The World Race is a crazy concept. It is so difficult to justify with any worldly values or ideals: to completely and intentionally give up a year of your life to invest it in the future kingdom of Jesus Christ. To us who call ourselves Christ followers this is good. All of my new brothers and sisters can attest, the crazier we are, the more questions get asked. This is what we want. These are clear openings to share the gospel with those who have either not heard it or are still confused by what and why these young adults are serving so selflessly. 

Going into training camp I would have called myself a Christian. Everyone who looked at me and saw what I did would have called me a Christian. By the world’s standards I was a Christian. I thought that if I tried to fake this personal relationship with Jesus, our dad, for the benefit of looking like I had it all together, that it would just come to me naturally. I was struggling internally with my personal relationship with Jesus, hearing Him, and seeing His intervention in my life. I thought training camp would help me learn how to hear from God and how to grow in this relationship with Him. It did. God used the leaders of this amazing mission to speak into me a new found love and life. 

God has been trying to get my attention for a while now. He has let major downfalls and lows into my life to obtain my focus and look toward Him. I think He finally had enough of my ignorance and clear indifference. Oh God, you are a jealous God and I thank you for that. I look back and imagine each day of training camp as a door. Door 1=day 1, door 2=day 2, door 3=day 3, etc… As I stepped through door one, I stepped into a shallow river of what was to come. God was getting my feet wet and trying to give me any preparation of what was to come. Door 2 was now in front of me, I opened it and more water came to my feet. It filled the room I was standing in until the water level reached the my knees. I don’t think anyone, including God, could have prepared me for what was waiting for me behind door 3. As soon turned the knob, ever so slightly, I was put flat on back with a tidal wave of His love rushing over me. As I tried to stand up that day He kept knocking me right back down: Never think you aren’t loved by Me, You are My son, I have a new life and plan for you. I lost it. To be so overwhelmed with the love of my Heavenly Father and all I had to do was accept it. Ephesians 3:16-19

For the first time in my life, I knowingly felt God’s voice in me. “Now you are on My path for you, turn my son and walk.” To now know that my path is now His path is incredible. He has poured so much of His love into me that there is no room for anything else but love. It’s not just leaking out but pouring out onto others. This quick and radical transformation in my life has given me the joy and confidence, and has released me from any fear, anxiety, apathy, or pressure that I felt was on me. We will soar on wings like eagles. Isaiah 40:31

I now believe I have a responsibility. During my quiet time in training He gave me one simple command: Share my love and joy with everyone as I have with you.

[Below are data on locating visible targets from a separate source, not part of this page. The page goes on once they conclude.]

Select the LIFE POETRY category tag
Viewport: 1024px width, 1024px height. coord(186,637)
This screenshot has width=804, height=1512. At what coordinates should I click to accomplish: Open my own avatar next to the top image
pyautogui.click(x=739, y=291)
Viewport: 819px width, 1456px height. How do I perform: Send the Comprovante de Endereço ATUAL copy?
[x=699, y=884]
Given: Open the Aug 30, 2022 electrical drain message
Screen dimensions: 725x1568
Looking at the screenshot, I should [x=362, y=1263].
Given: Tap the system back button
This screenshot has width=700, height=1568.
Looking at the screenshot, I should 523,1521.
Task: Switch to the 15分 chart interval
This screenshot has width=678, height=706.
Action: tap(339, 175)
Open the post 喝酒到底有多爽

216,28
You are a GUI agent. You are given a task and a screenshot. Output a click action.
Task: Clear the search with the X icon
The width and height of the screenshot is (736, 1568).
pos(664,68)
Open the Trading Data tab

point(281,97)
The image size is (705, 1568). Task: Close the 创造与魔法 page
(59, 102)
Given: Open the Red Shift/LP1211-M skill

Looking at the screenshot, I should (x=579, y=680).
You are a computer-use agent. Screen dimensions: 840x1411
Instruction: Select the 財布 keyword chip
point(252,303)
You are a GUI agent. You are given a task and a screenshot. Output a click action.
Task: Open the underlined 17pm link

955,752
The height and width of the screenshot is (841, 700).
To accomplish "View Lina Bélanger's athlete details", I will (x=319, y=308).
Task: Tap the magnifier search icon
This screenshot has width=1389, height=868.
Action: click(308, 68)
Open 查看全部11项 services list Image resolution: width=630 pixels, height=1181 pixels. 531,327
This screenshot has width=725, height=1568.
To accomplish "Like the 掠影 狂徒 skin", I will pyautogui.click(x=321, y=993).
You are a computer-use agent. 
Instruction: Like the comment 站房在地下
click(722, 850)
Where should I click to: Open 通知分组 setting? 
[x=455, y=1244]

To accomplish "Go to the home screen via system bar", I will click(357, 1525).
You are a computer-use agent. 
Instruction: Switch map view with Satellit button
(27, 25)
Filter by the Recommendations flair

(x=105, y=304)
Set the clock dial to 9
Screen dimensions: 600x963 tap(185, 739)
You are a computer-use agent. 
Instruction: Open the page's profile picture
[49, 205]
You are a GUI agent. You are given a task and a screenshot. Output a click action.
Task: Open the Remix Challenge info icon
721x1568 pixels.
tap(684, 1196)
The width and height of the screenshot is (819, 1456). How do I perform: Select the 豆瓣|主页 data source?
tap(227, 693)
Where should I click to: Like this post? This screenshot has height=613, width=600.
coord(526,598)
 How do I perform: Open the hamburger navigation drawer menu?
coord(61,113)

A lot happened in those ten days: hammock sleeping, cricket eating, dance offs, and freezing bucket showers to name a few. I won’t be able to cover it all but here are a few highlights and pictures.

Q Squad camp site

Hammock town. Where I did most of my sleeping (when I had a choice on the matter)

My new brothers and sisters in Christ, all of Q squad

Meet my team, who I will spending almost all of my time with.

The men of Q squad and my closest brothers

God answered so many prayers of mine and many of my new family’s as well. If He has done this much to change me in ten days, I’m beyond excited to see what happens in the next 11 months. I have been overwhelmed by all of the love and support I have already received. Thank you to everyone.